1. A flap valve comprising at least one flap, a shaft on which the or each flap is carried, a flap frame against which the flap is sealed around its periphery when the valve is closed, the or each flap being mounted on the shaft by at least one lever arm fixed to the shaft and extending outwardly of the axis of rotation thereof, the valve also comprising a tubular member surrounding the shaft and connected hermetically at each end of the tubular member to the flap frame and having lateral opening in the region of the or each lever arm and through which the lever arm extends, annular sealing means positioned between the shaft and the tubular member adjacent the or each lateral opening, a first peripheral sealing face on the or each flap, a second sealing face on said flap frame and on the tubular member a resilient sealing gasket on one of said sealing faces and sealingly engaged by the other of said sealing faces around its whole periphery when the valve is closed.
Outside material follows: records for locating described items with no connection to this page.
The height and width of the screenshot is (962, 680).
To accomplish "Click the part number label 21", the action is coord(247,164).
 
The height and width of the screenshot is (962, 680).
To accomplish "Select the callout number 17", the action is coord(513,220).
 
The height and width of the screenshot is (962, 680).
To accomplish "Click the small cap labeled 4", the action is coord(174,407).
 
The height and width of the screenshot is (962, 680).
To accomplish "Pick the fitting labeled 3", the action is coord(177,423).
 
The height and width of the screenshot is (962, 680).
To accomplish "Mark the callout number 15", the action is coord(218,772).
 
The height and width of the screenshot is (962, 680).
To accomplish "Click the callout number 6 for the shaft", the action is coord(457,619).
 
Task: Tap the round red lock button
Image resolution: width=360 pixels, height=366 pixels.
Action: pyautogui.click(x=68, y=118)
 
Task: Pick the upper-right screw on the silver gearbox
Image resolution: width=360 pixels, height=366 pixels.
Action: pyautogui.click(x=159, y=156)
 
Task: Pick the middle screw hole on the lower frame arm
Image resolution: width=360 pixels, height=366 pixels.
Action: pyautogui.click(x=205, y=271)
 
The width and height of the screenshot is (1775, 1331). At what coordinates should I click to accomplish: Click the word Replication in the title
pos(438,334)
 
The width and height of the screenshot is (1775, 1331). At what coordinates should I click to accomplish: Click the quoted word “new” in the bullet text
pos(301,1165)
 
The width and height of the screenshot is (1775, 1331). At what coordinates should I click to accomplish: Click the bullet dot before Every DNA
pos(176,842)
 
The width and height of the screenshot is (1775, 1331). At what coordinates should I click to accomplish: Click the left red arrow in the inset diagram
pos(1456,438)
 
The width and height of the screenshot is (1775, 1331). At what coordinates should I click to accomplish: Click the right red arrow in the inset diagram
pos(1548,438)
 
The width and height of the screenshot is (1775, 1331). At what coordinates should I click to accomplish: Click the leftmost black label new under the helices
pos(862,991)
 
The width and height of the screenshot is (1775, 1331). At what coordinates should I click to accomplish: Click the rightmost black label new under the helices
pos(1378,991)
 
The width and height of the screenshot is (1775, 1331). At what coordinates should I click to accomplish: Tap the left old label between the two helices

2. A flap valve as claimed in Claim 1 having a pair of flaps mounted on the shaft at diametrically opposite positions thereon by a pair of lever arms on each flap, each lever arm extending through a respective lateral opening in the tubular member, one lever arm of each pair extending in opposite directions through respective oppositely-directed lateral openings between which there is one said annular sealing means to prevent communication between said oppositely-directed lateral openings.

3. A flap valve as claimed in Claim 1 or 2 in which the or each flap is arranged to swivel on the lever arm or respective lever arm.

4. A flap valve as claimed in any preceding claim in which the or each lever arm is mounted on a locking ring secured to the shaft.

5. A flap valve as claimed in any preceding claim in which the or each annular sealing means comprises an annular seal carrier joined hermetically at its outer periphegy to the inside of the tubular member and at least one annular sealing gasket positioned between the annular carrier and the shaft.

6. A flap valve as claimed in Claim 5 in which the tubular member comprises part-cylindrical cooperating shells which are joined together by or within the or each annular seal carrier.

7. A flap valve as claimed in any preceding claim in which the resilient sealing gasket is mounted on the flap frame and comprises double gaskets spaced apart on the flap frame and defining a space therebetween.

8. A flap valve as claimed in any preceding claim in which the annular sealing means between the shaft and the tubular member comprises a pair of gaskets spaced apart axially of the tubular member and acting in opposite directions and defining a space therebetween.

9. A flap valve as claimed in Claim 7 or 8 in which the space defined between the respective gaskets communicates with a duct through which leakage past the gaskets into the respective space is detectable.

10. A flap valve contructed and arranged substantially as described herein and shown in the accompanying drawings.